The housing market has been hot this summer. The data stemming from this market has been even hotter. Turns out, while you were busy having fun, your home was increasing in value. According to research recently released by Zillow, home values in the Greater Boston Area have been up as much as 16% since 2013. What this boils down to for the average homeowner is one thing: EQUITY!
What is Equity?
A home’s equity is the difference between the fair market value and any liens on the property. If you owe $100,000.00 and the value is $250,000.00 that gives you $150,000.00 in equity and puts your loan to value (LTV) at 40%.
How do I know how much equity I have?
While we have access to databases that can estimate your home’s value, a Residential Appraisal is required on most loans. A licensed Appraiser would visit your home and determine its value based on the recent sales of similar homes.
What Can I do with Equity?
If you’re currently paying a higher interest rate, you may be able to lower your interest cost. If you’re currently paying Mortgage Insurance and you have at least 20% equity, you can refinance and remove that monthly cost, too.

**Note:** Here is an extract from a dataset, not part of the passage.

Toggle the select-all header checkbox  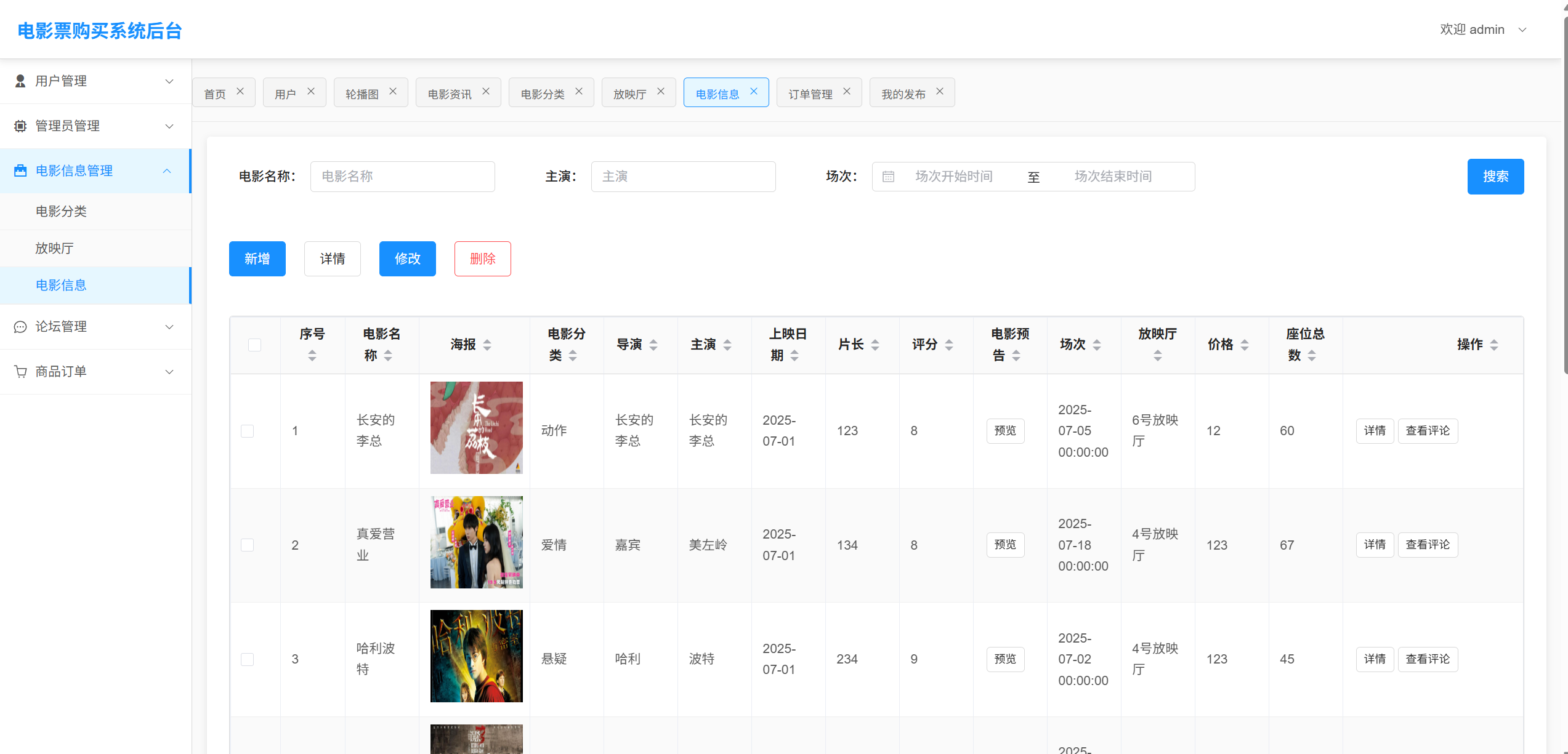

With a Cash-Out refinance, you can turn the equity in your home into money in your wallet. You can borrow up to 80% of your home’s value without mortgage insurance.
Just because home values have gone up, that does not necessarily mean YOU need to do anything about it. You can always wait to take advantage of equity until you sell or refinance. Continue building your equity by: making improvements with a high rate of return, keeping up with maintenance, and by making additional mortgage payments when you can.